Hamilton County IS taxed enough! Vote ‘NO’ on Issue 29. In this blog post, we will be diving into why you should vote ‘No’!
A recent Cincinnati.com article by Jason Williams called out the folks on the park board for being tone deaf and we agree!
We are all being called upon to tighten our belts: small businesses are going under, inflation continues to rise, Covid fears are escalating and we’ve lost so much culturally and socially over the last 18 months. Yet in the face of all of this, The Great Parks of Hamilton County thinks it is a great time to raise your taxes by 90%!
“I have to pause to wonder whether the Great Parks have some serious swampland that needs draining. I mean the more I look into this, the more like Washington DC it becomes. We’ve got our very own local, bloated bureaucracy (over $1 million in salaries/year), we’ve got the high-priced consultants, lobbyists that get paid to lobby politicians in Columbus for who knows what, we’ve got inefficiencies and waste, and of course the constant drumbeat for higher taxes / more and more money! All I know is there must be something very addictive about taxes rolling in to all these various taxing institutions because, just like an addict, once they get a taste of it, they just can’t seem to get enough.” – Barbara Holowadel
Issue 29 is going to DOUBLE the amount of park money you are paying on your property tax bill! If you don’t own property, your rent will rise to reflect this increase. The city has their own parks! Some of the people least able to afford this increase have their own beautiful parks that they are already funding. For the most part they do not use the county parks, yet they will have to fund all of these pet projects.
Despite the sales pitch, the taxes taken by Parks increases with each county auditor assessment.
Some of the known projects Great Parks expects us to fund include:
- $800,000 on Planning
- $1.75 MILLION for a Cafe and TapRoom
- $4.7 MILLION for an RV Campground
- $3.5 MILLION for a golf course sprinkler system
- $3.6 MILLION to repurpose the old Shawnee Lookout Golf Course back to being woods. Taxpayers had to pay to turn the woods into a failed golf course and now have to pay to convert it back again to its natural habitat!
And, worst of all, more than $100 MILLION is unaccounted for, in other words, they don’t want us to know what they will do with the money!
“It’s like a career politician saying we have to pass the bill in order to find out what’s in it. Well the park board wants us to fund their projects in order to find out what their projects are.” – Barbara Holwadel
Listen how CEO
Palmeter’s goal is to rely more on tax revenue and less on earned income.
https://youtu.be/yxZrBJD2C4U
Murray Seasongood, founding father of the Hamilton County Park District, has the Seasongood Nature Center at Woodland Mound Park named in his honor.
Previous Hamilton County Park Boards recognized the importance Mr. Seasongood played in protection of the local environment.
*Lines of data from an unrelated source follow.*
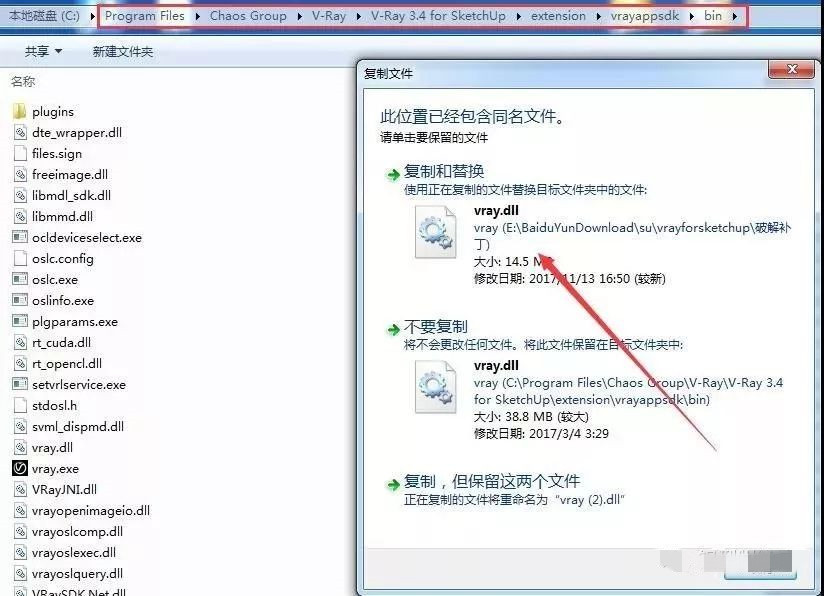The image size is (824, 596).
Task: Go to the vrayappsdk breadcrumb segment
Action: tap(644, 17)
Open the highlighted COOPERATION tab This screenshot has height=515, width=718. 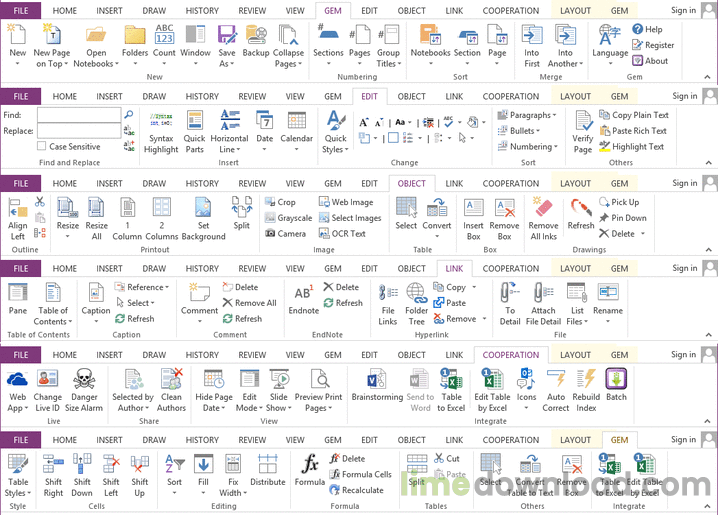pyautogui.click(x=511, y=355)
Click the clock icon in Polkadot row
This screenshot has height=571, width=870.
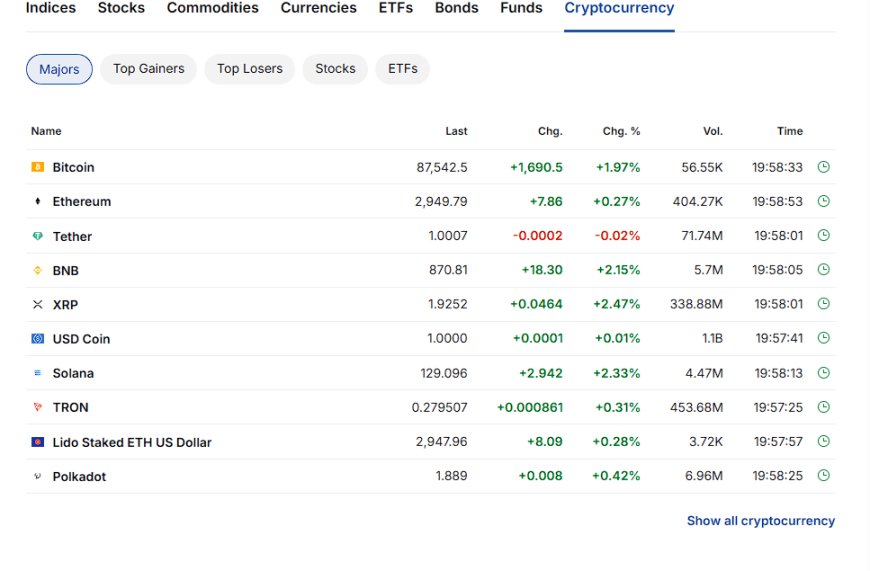824,476
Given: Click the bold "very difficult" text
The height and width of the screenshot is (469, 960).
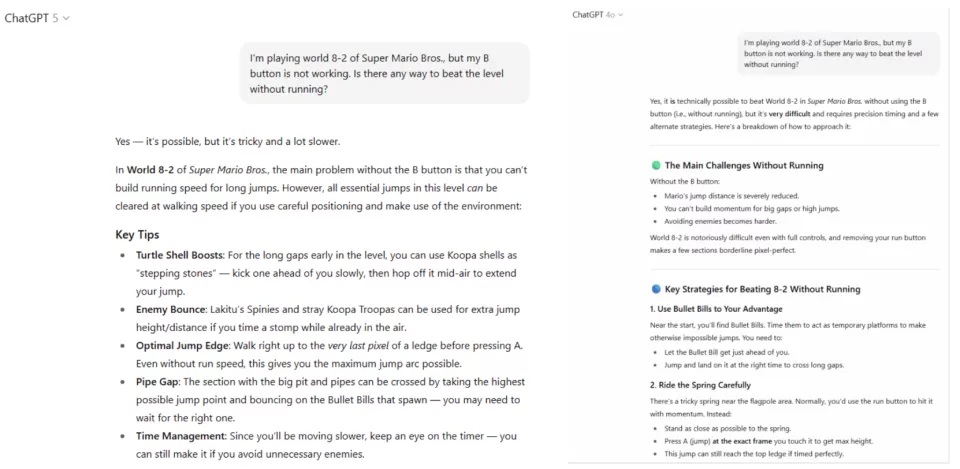Looking at the screenshot, I should [x=790, y=114].
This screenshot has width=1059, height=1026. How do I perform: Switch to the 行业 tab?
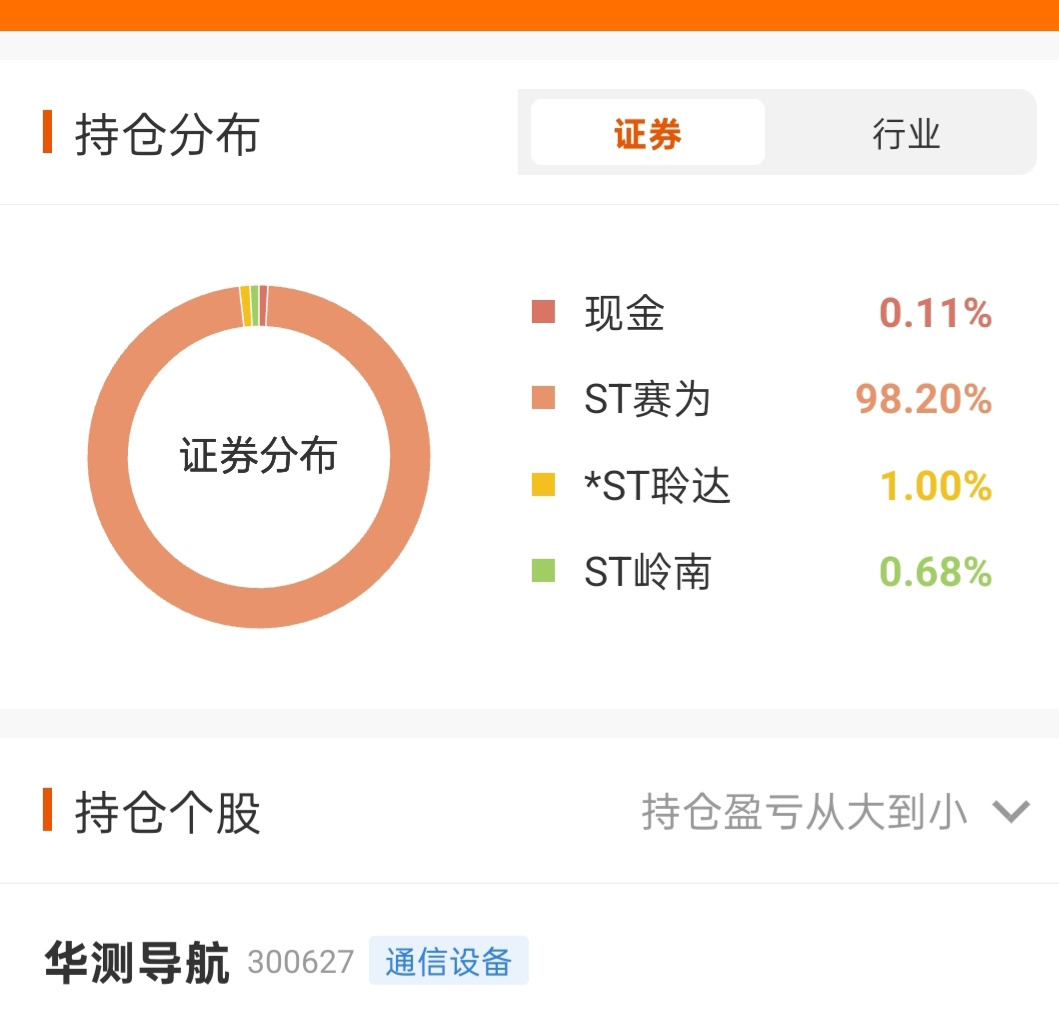tap(906, 133)
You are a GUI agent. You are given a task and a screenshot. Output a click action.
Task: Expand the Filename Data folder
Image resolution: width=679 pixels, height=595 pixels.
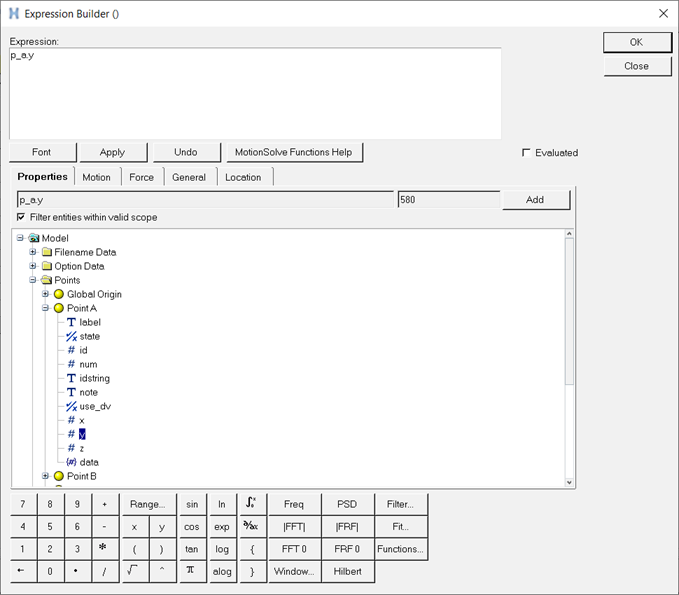(33, 252)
Unfortunately, the current Great Parks Board does not see the need to honor Murray Seasongood and wants to tear down the Seasongood Nature Center per its new Master Plan.
Question for Great Parks of Hamilton County Board of Park Commissioners.
Why haven’t expenditures shown any depreciable reduction when CEO Palmeter closed and cancelled the following:
Shawnee Lookout Golf Course, Woodland Mound Steamboat Bend Campground, Woodland Mound Steamboat Bend Reservable Picnic Shelter,
Miami Whitewater Forest Parky’s Pirate Cove Wet Playground, and cancellation of both Halloween Nights and Easter Eggravaganza special events.